Bei der Wahl des passenden Messengers steht die Sicherheit für viele Anwender an erster Stelle. Sowohl WhatsApp als auch Signal nutzen eine moderne Ende-zu-Ende-Verschlüsselung. Das bedeutet, dass Nachrichten nur vom Absender und vom Empfänger im Klartext gelesen werden können. Doch trotz dieser gemeinsamen technischen Basis gibt es gravierende Unterschiede beim Schutz der Privatsphäre.

Der entscheidende Vorteil von Signal liegt im Umgang mit sogenannten Metadaten. Während WhatsApp als Teil des Meta-Konzerns umfassende Informationen wie Kontaktdaten, Standortinformationen, Nutzungszeiten und Geräte-IDs sammelt und verarbeitet, verfolgt Signal das Prinzip der konsequenten Datenvermeidung. Der Dienst speichert lediglich das Datum der Registrierung sowie den Zeitpunkt der letzten Verbindung zur App.

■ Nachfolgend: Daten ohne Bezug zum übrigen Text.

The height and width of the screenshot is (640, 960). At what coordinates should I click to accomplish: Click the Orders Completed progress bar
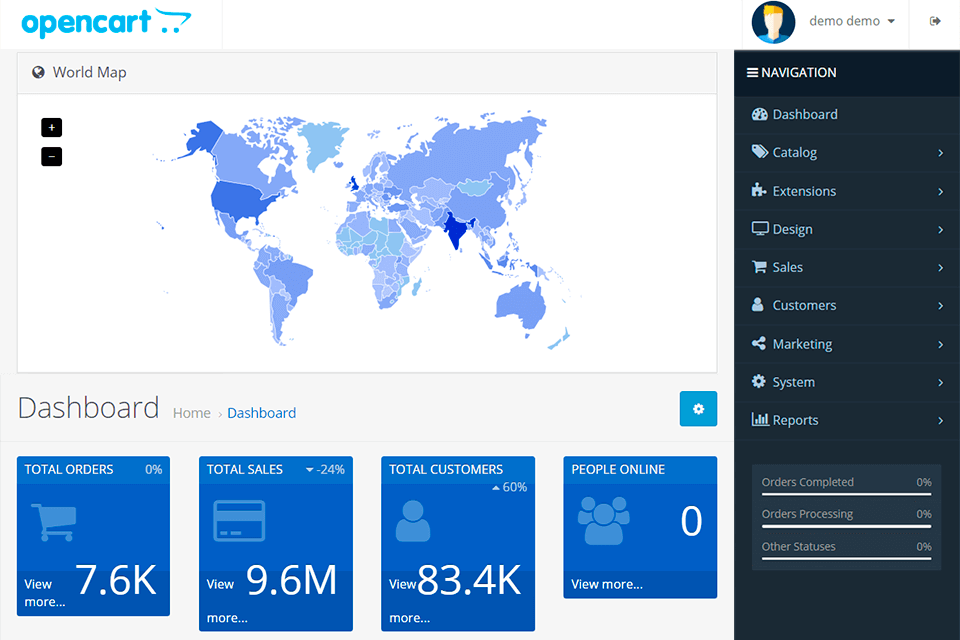pyautogui.click(x=846, y=494)
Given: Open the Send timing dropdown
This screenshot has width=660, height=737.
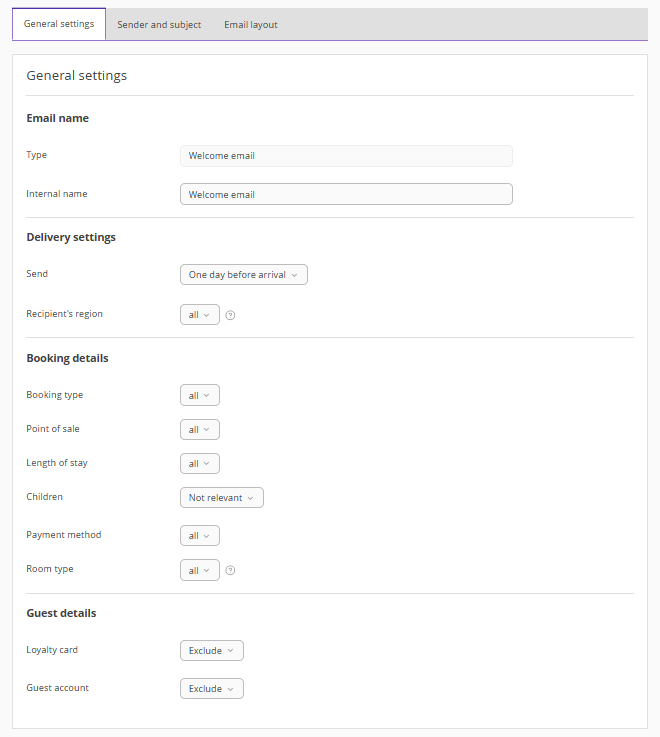Looking at the screenshot, I should pos(244,275).
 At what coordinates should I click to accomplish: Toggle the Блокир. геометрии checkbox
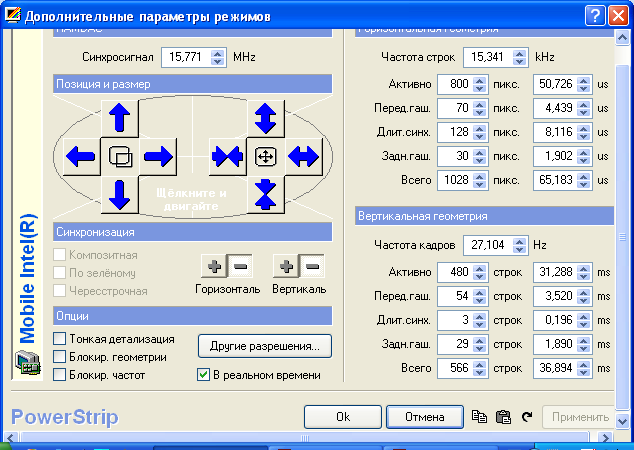pyautogui.click(x=60, y=357)
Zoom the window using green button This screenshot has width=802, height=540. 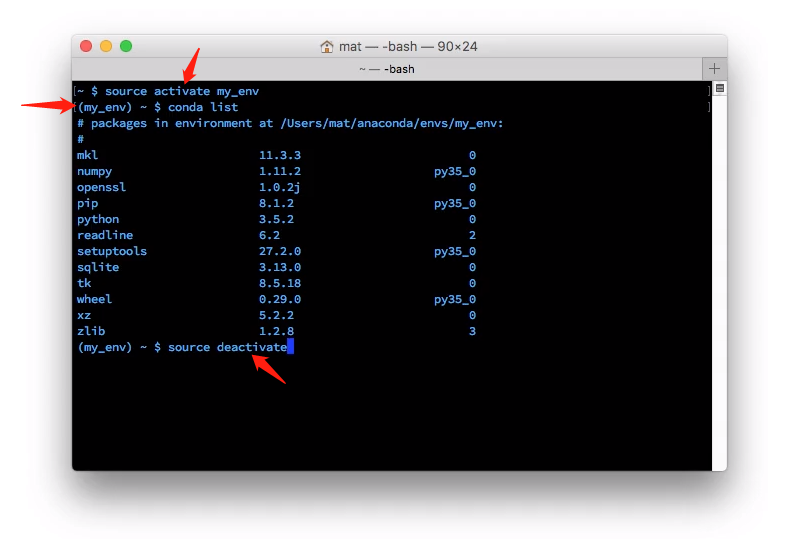point(126,46)
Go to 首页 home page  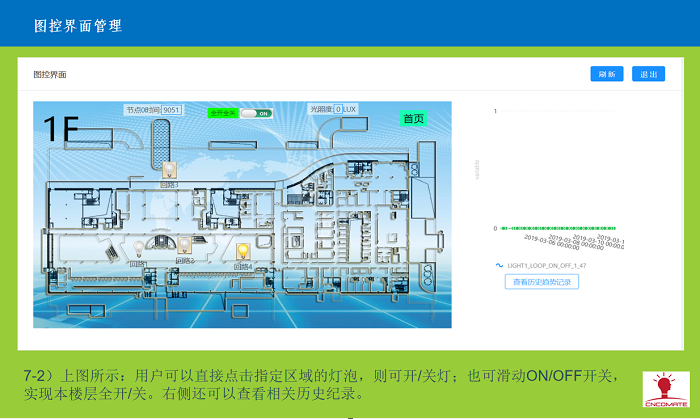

Ein weiterer Pluspunkt ist die Struktur hinter dem Dienst: Signal wird von einer gemeinnützigen Stiftung betrieben und verfolgt keine kommerziellen Interessen. Es werden keine Nutzerdaten zu Werbezwecken an Dritte weitergegeben. Zudem ist der Quellcode Open Source, wodurch unabhängige Experten den Code jederzeit auf Sicherheitslücken prüfen können. Wer seine persönlichen Daten bestmöglich schützen möchte, trifft mit Signal die sicherere Wahl.